Select your reason for flagging this presentation as inappropriate.

Cancel
No notes for slide

Transcript

  • 1. Sawinder Pal Kaur, PhD Kaggle Projects
  • 2. Outline  Problem  Statement  Methods used  Results
  • 3. Problem: Digit Recognizer  Identify handwritten single digits 0~9, based on grey scale images. Sample images
  • 4. Statement Each image is 28 pixels in height and 28 pixels in width, for a total of 784 pixels in total. Each pixel has a single pixel- value associated with it, indicating the lightness or darkness of that pixel, with higher numbers meaning darker. This pixel-value is an integer between 0 and 255, inclusive. pixel0 pixel1 pixel2 ... pixel27 pixel28 pixel29 pixel30 ... pixel55 | | | ... | pixel756 pixel757 pixel758 ... pixel783
  • 5. Statement  The training data set, has 785 columns. The first column, called "label", is the digit that was drawn by the user. The rest of the columns contain the pixel-values of the associated image.  The test data set, is the same as the training set, except that it does not contain the "label" column.  Goal of the problem is to predict the images in the test data set
  • 6. Methods used to solve the problem  Random Forest  Support Vector Machine (SVM)  K-Nearest Neighborhood (KNN)
  • 7. Random Forest  Ensemble of decision trees  Each tree is trained on a bootstrapped sample of the original data set  Each time a node is split, only a randomly chosen subset of the dimensions are considered for splitting  Each tree is fully grown and not pruned  When a new input is entered into the system, it is run down all of the trees. The result may either be an average or weighted average of all of the terminal nodes that are reached, or, in the case of categorical variables, a voting majority
  • 8. Random Forest
  • 9. Support Vector Machine  In a SVM model original objects (training data) are treated as a points in the space (input space)  These are mapped (rearranged) to a new space (feature space) using mathematical functions called kernels  After mapping objects of separate categories are divided by a clear gap as wide as possible
  • 10. K Nearest Neighborhood  Basic idea  If it walks like a duck, quacks like a duck than it is probably a duck  There are three key elements :  a set of labeled objects (e.g., a set of stored records)  a distance or similarity metric to compute distance between objects, and  the value of k, the number of nearest neighbors.  To classify an unlabeled object :  the distance of this object to the labeled objects is computed,  its k-nearest neighbors are identified, and  the class labels of these nearest neighbors are then used to determine the class label of the object.

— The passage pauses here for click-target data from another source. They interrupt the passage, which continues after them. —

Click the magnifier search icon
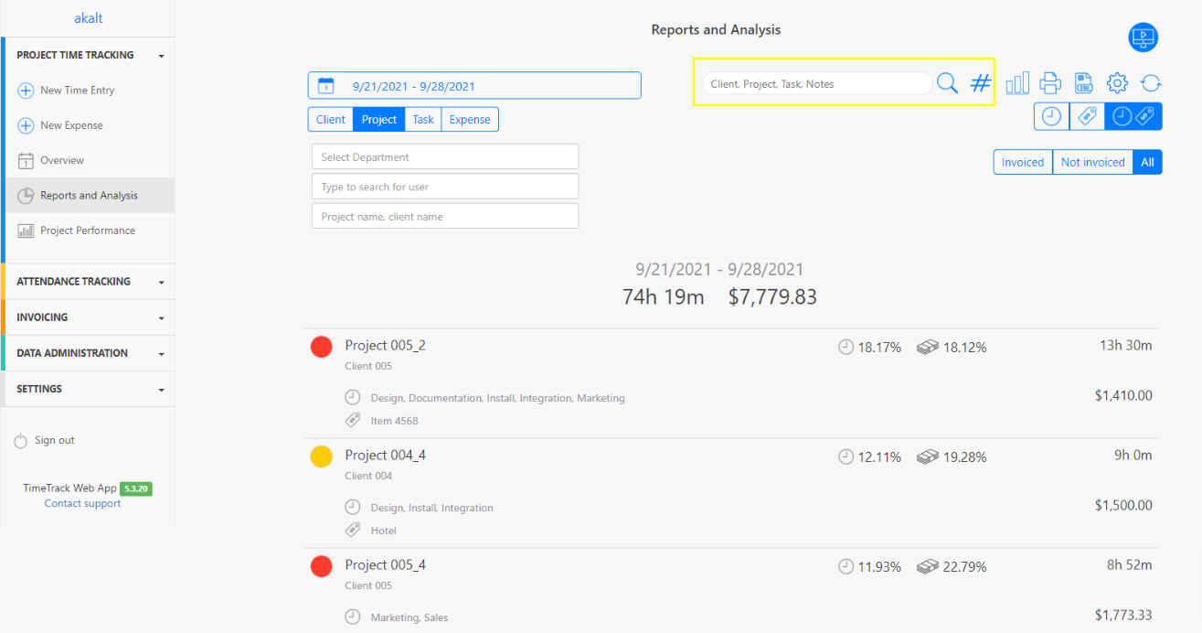Viewport: 1202px width, 633px height. (x=947, y=83)
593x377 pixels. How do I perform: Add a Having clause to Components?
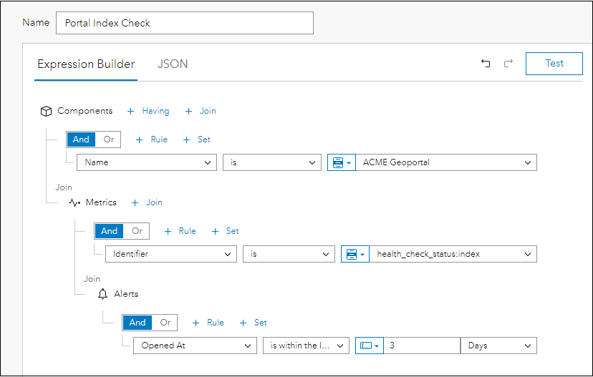tap(148, 111)
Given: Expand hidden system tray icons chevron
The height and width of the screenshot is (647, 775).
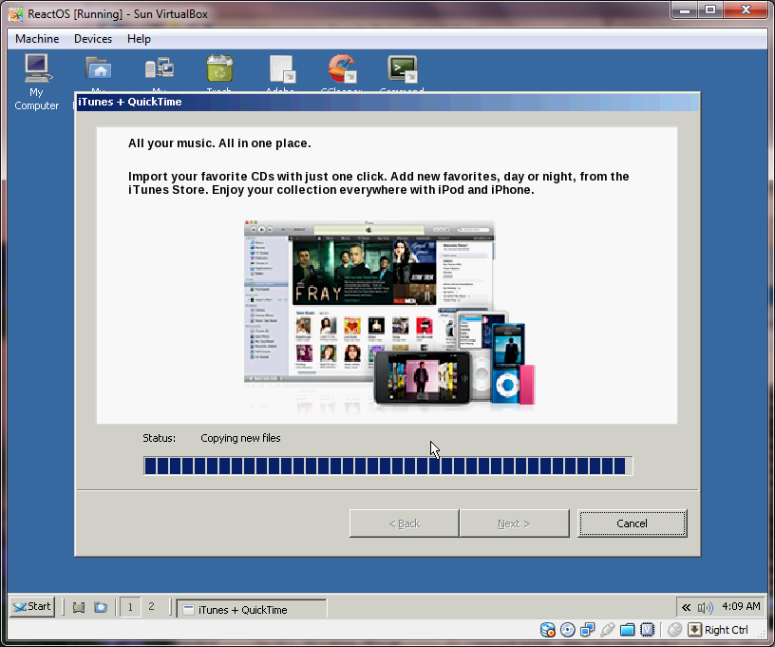Looking at the screenshot, I should point(685,607).
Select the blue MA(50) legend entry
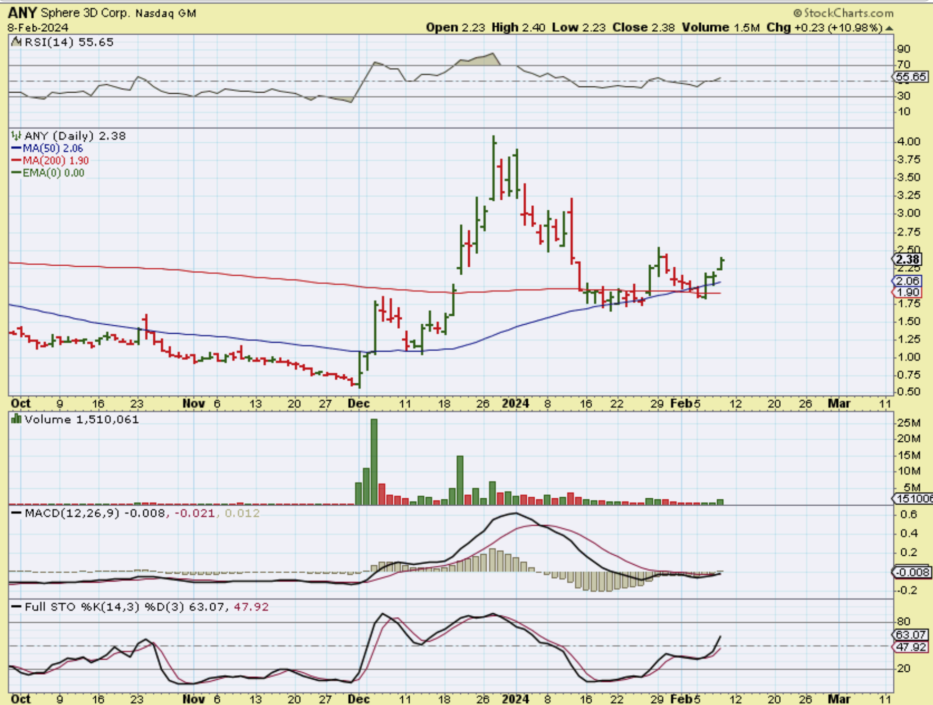 pos(47,148)
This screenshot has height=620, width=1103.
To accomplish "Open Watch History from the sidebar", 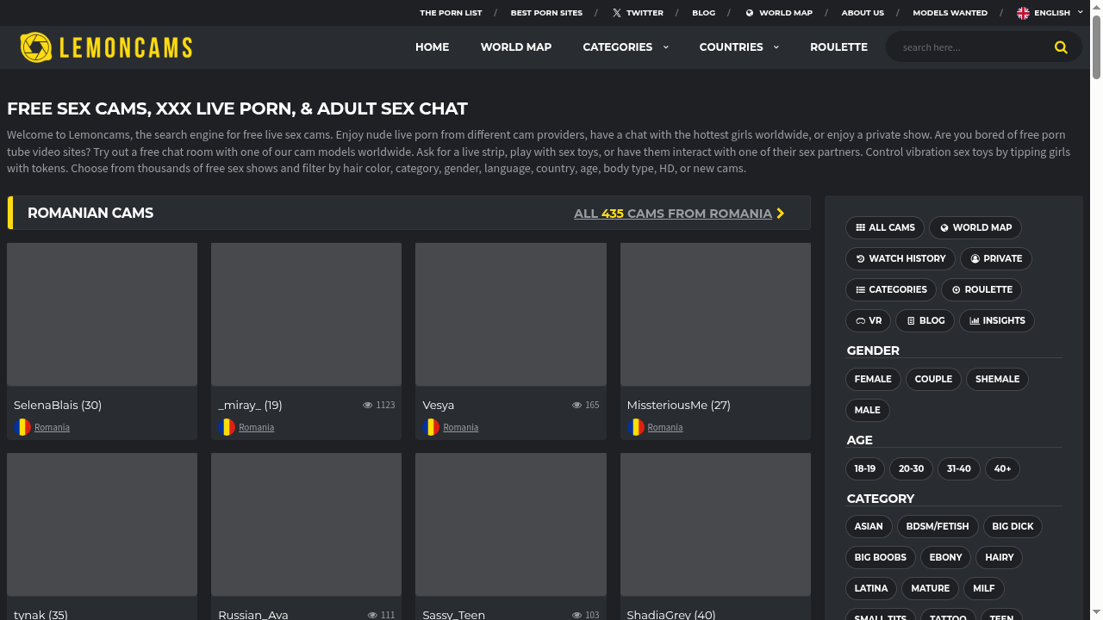I will (x=900, y=258).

  • 11. Results  Random Forests with 500 trees gave 97% accuracy on the test data.  SVM with RBF kernel and C=1, gave 97.71% accuracy on the test data.  KNN with k=10 gave 96% accuracy.
  • 12. Titanic: Machine Learning from Disaster
  • 13. Problem  The sinking of the RMS Titanic is one of the most infamous shipwrecks in history.  One of the reasons that the shipwreck led to such loss of life was that there were not enough lifeboats for the passengers and crew. Although there was some element of luck involved in surviving the sinking, some groups of people were more likely to survive than others, such as women, children, and the upper-class.  In this project, the analysis of what sorts of people were likely to survive is done. In particular, the tools of machine learning are applied to predict which passengers survived the tragedy.

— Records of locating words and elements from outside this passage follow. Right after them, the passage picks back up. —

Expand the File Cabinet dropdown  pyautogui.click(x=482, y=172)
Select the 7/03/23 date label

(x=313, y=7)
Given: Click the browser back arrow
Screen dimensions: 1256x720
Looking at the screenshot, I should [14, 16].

  • 14. Statement  The historical data has been split into two groups, a 'training set' and a 'test set'. For the training set, the outcome whether or not the passenger survived the sinking ( 0 for deceased, 1 for survived ) is provided.  The goal of the problem is to predict the outcome for each passenger in the test set.
  • 15. Methods used to solve the problem • Random Forest • Support Vector Machine (SVM)
  • 16. Results  Random Forests with 300 trees gave 77.9% accuracy on the test data.  SVM with RBF kernel and C=1, gave 77.7% accuracy on the test data.